[Start of Attachment]

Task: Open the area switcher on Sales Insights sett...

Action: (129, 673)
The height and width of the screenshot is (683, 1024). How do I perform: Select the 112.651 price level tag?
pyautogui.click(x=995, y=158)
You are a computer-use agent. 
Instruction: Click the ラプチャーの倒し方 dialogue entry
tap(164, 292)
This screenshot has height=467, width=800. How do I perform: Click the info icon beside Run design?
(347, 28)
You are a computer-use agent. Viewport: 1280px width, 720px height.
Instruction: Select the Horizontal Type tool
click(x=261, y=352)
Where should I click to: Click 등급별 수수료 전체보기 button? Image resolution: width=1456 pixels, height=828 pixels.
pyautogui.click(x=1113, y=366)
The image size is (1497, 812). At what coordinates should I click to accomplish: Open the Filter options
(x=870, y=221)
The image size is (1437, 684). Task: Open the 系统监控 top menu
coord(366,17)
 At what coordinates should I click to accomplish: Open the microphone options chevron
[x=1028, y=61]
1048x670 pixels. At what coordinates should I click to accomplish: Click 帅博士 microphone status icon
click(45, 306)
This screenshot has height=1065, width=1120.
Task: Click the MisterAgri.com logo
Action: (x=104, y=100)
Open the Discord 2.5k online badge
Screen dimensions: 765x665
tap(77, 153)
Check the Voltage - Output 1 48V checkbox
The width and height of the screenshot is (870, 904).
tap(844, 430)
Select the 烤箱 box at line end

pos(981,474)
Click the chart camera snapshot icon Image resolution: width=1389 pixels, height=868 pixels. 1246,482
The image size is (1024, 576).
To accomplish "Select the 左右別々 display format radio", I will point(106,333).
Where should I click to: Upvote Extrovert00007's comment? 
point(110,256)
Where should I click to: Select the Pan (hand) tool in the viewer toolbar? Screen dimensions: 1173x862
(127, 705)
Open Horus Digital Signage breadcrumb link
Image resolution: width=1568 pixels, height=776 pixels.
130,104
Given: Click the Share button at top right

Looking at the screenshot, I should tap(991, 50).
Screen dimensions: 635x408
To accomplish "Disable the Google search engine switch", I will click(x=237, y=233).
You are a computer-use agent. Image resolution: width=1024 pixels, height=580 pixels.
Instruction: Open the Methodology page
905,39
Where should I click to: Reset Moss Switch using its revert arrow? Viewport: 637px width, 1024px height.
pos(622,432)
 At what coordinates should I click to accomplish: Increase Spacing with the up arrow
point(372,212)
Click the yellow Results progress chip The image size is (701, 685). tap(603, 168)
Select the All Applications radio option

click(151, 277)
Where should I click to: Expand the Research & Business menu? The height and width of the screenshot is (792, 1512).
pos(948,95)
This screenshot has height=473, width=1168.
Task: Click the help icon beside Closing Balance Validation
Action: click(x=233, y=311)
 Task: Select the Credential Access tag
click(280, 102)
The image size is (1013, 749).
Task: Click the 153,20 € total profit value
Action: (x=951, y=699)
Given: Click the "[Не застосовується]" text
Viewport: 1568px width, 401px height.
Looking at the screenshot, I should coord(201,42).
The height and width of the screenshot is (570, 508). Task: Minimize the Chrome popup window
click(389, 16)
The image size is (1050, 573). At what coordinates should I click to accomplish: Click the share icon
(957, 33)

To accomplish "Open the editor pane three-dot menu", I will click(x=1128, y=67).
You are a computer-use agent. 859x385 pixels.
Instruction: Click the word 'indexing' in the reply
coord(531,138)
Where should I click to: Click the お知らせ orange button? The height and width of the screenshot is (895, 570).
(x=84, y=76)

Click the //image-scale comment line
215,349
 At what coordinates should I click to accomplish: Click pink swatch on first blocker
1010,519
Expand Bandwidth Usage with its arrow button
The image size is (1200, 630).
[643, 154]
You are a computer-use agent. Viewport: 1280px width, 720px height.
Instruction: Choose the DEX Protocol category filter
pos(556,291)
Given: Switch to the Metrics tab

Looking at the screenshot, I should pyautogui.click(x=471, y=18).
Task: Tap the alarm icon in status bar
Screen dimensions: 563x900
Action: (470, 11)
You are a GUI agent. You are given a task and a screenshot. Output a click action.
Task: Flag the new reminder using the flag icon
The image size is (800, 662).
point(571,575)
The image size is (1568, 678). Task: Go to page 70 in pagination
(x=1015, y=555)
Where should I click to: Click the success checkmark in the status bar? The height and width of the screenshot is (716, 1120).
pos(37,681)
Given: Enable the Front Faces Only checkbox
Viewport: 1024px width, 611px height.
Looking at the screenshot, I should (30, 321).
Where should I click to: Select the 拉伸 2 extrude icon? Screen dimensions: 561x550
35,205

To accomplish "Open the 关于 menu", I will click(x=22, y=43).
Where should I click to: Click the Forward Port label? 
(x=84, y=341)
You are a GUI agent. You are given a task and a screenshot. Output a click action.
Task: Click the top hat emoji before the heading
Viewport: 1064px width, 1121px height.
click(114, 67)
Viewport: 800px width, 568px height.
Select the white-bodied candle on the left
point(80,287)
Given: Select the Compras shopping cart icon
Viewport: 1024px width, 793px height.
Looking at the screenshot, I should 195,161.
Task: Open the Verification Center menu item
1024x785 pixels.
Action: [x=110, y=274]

[End of Attachment]

◆ WHAT THE TASK REQUIRES ◆
Now output the listing above, exactly as it appears.

◆ ANSWER FOR THIS EXERCISE ◆
Task: Open the area switcher on Sales Insights sett...

Action: (129, 673)
The height and width of the screenshot is (683, 1024). How do I perform: Select the 112.651 price level tag?
pyautogui.click(x=995, y=158)
You are a computer-use agent. 
Instruction: Click the ラプチャーの倒し方 dialogue entry
tap(164, 292)
This screenshot has height=467, width=800. How do I perform: Click the info icon beside Run design?
(347, 28)
You are a computer-use agent. Viewport: 1280px width, 720px height.
Instruction: Select the Horizontal Type tool
click(x=261, y=352)
Where should I click to: Click 등급별 수수료 전체보기 button? Image resolution: width=1456 pixels, height=828 pixels.
pyautogui.click(x=1113, y=366)
The image size is (1497, 812). At what coordinates should I click to accomplish: Open the Filter options
(x=870, y=221)
The image size is (1437, 684). Task: Open the 系统监控 top menu
coord(366,17)
 At what coordinates should I click to accomplish: Open the microphone options chevron
[x=1028, y=61]
1048x670 pixels. At what coordinates should I click to accomplish: Click 帅博士 microphone status icon
click(45, 306)
This screenshot has height=1065, width=1120.
Task: Click the MisterAgri.com logo
Action: (x=104, y=100)
Open the Discord 2.5k online badge
Screen dimensions: 765x665
tap(77, 153)
Check the Voltage - Output 1 48V checkbox
The width and height of the screenshot is (870, 904).
tap(844, 430)
Select the 烤箱 box at line end

pos(981,474)
Click the chart camera snapshot icon Image resolution: width=1389 pixels, height=868 pixels. 1246,482
The image size is (1024, 576).
To accomplish "Select the 左右別々 display format radio", I will point(106,333).
Where should I click to: Upvote Extrovert00007's comment? 
point(110,256)
Where should I click to: Select the Pan (hand) tool in the viewer toolbar? Screen dimensions: 1173x862
(127, 705)
Open Horus Digital Signage breadcrumb link
Image resolution: width=1568 pixels, height=776 pixels.
130,104
Given: Click the Share button at top right

Looking at the screenshot, I should tap(991, 50).
Screen dimensions: 635x408
To accomplish "Disable the Google search engine switch", I will click(x=237, y=233).
You are a computer-use agent. Image resolution: width=1024 pixels, height=580 pixels.
Instruction: Open the Methodology page
905,39
Where should I click to: Reset Moss Switch using its revert arrow? Viewport: 637px width, 1024px height.
pos(622,432)
 At what coordinates should I click to accomplish: Increase Spacing with the up arrow
point(372,212)
Click the yellow Results progress chip The image size is (701, 685). tap(603, 168)
Select the All Applications radio option

click(151, 277)
Where should I click to: Expand the Research & Business menu? The height and width of the screenshot is (792, 1512).
pos(948,95)
This screenshot has height=473, width=1168.
Task: Click the help icon beside Closing Balance Validation
Action: click(x=233, y=311)
 Task: Select the Credential Access tag
click(280, 102)
The image size is (1013, 749).
Task: Click the 153,20 € total profit value
Action: (x=951, y=699)
Given: Click the "[Не застосовується]" text
Viewport: 1568px width, 401px height.
Looking at the screenshot, I should coord(201,42).
The height and width of the screenshot is (570, 508). Task: Minimize the Chrome popup window
click(389, 16)
The image size is (1050, 573). At what coordinates should I click to accomplish: Click the share icon
(957, 33)

To accomplish "Open the editor pane three-dot menu", I will click(x=1128, y=67).
You are a computer-use agent. 859x385 pixels.
Instruction: Click the word 'indexing' in the reply
coord(531,138)
Where should I click to: Click the お知らせ orange button? The height and width of the screenshot is (895, 570).
(x=84, y=76)

Click the //image-scale comment line
215,349
 At what coordinates should I click to accomplish: Click pink swatch on first blocker
1010,519
Expand Bandwidth Usage with its arrow button
The image size is (1200, 630).
[643, 154]
You are a computer-use agent. Viewport: 1280px width, 720px height.
Instruction: Choose the DEX Protocol category filter
pos(556,291)
Given: Switch to the Metrics tab

Looking at the screenshot, I should pyautogui.click(x=471, y=18).
Task: Tap the alarm icon in status bar
Screen dimensions: 563x900
Action: (470, 11)
You are a GUI agent. You are given a task and a screenshot. Output a click action.
Task: Flag the new reminder using the flag icon
The image size is (800, 662).
point(571,575)
The image size is (1568, 678). Task: Go to page 70 in pagination
(x=1015, y=555)
Where should I click to: Click the success checkmark in the status bar? The height and width of the screenshot is (716, 1120).
pos(37,681)
Given: Enable the Front Faces Only checkbox
Viewport: 1024px width, 611px height.
Looking at the screenshot, I should (30, 321).
Where should I click to: Select the 拉伸 2 extrude icon? Screen dimensions: 561x550
35,205

To accomplish "Open the 关于 menu", I will click(x=22, y=43).
Where should I click to: Click the Forward Port label? 
(x=84, y=341)
You are a GUI agent. You are given a task and a screenshot. Output a click action.
Task: Click the top hat emoji before the heading
Viewport: 1064px width, 1121px height.
click(114, 67)
Viewport: 800px width, 568px height.
Select the white-bodied candle on the left
point(80,287)
Given: Select the Compras shopping cart icon
Viewport: 1024px width, 793px height.
Looking at the screenshot, I should 195,161.
Task: Open the Verification Center menu item
1024x785 pixels.
Action: [x=110, y=274]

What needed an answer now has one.